Zekat ve Fitre Vurgunu, Hürriyet Gazetesi 12.9.07

Zekat ve Fitre Vurgunu, Hürriyet Gazetesi 12.9.07

RAMAZAN ayı geldi. Bu gece sahura kalkacağız. Ancak bazı ramazan fırsatçıları tüm hazırlıklarını tamamlamış durumda. Orijinal broşürler hazırlandı ve camilere zarflar içinde dağıtıldı.
Yalçın BAYER

Broşürlerde ilginç şeyler anlatılmaktadır. Zekát ve fitre sosyal bir ibadet olduğu için kurumlar aracılığıyla toplanması gerekiyormuş. İslam’ın emri böyleymiş. Kendi öğütlerini İslam sisteminin yerine koyan bu uyanıklar, mazlum ve mağdur edebiyatı yaparak yıllardan beri buradaki saf Müslümanları çeşitli vesilelerle yolmaya devam ediyorlar.

Her camide bu iş için görevlendirilmiş kişiler var. Hangi camiye giderseniz elinize zarf içinde bir broşür sıkıştırılır. Bu görevli kişiler bir ay yoğun çalışma yaparlar. Sonunda toplanan paraları şeflerine teslim ederler. Ondan sonrasını Allah’tan başka kimse bilmez. Kimdir bu şefler? Holding soygununda görev almış, din ve iman edebiyatı yaparak insanları camilerde kandıran kişiler veya sus payı alıp insanların kandırılmasına göz yummuş örgüt liderleri.

Holding vurgunu bitmiş, fakat ’fitre-zekát ve kurban vurgunu’ devam ediyor. Yalçın Bayer’in geçen yıl yazmış olduğu ’Kurban Vurgunu’ (24.12.2006) başlıklı yazı bizler için çok yararlı oldu.

Çünkü bu yazının etkileri hálá devam ediyor. Bu etki bizi zekát ve fitre vurgunu konusunda da bir yazı yazmaya teşvik etti. Evet, bu konuda insanları olanaklarımız dahilinde uyarmaya devam edeceğiz.

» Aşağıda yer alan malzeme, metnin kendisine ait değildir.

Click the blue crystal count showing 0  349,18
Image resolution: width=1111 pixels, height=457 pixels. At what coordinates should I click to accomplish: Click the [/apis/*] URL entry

Bu işleri yöneten örgüt liderlerine bakıyoruz. Hepsi lüks hayat yaşıyor. Tabii ki toplanan paralardan sus payı olmak üzere bir miktar ihtiyaç sahiplerine verildiği doğrudur. Geriye kalan büyük meblağlar kimin cebine gidiyor?

Bizim insanlara tavsiye ve uyarımız şudur:

Yardım adı altında bu kişilere kesinlikle para vermeyin. Yardımlarınızı bizzat kendi yakınlarınızın fakirlerine veya tanıdığınız muhtaçlara veriniz. Dinimizi kullanıp kolay yoldan köşe dönenlere artık fırsat vermeyiniz. Amacımız asla yardıma engel olmak değildir. Bundan Allah’a sığınırız. Ama öteden beri gurbetçinin cebine göz dikmiş bir sistem vardır.

Biz bu konuda insanları uyarmaya çalışıyoruz. Hepsi bu kadar.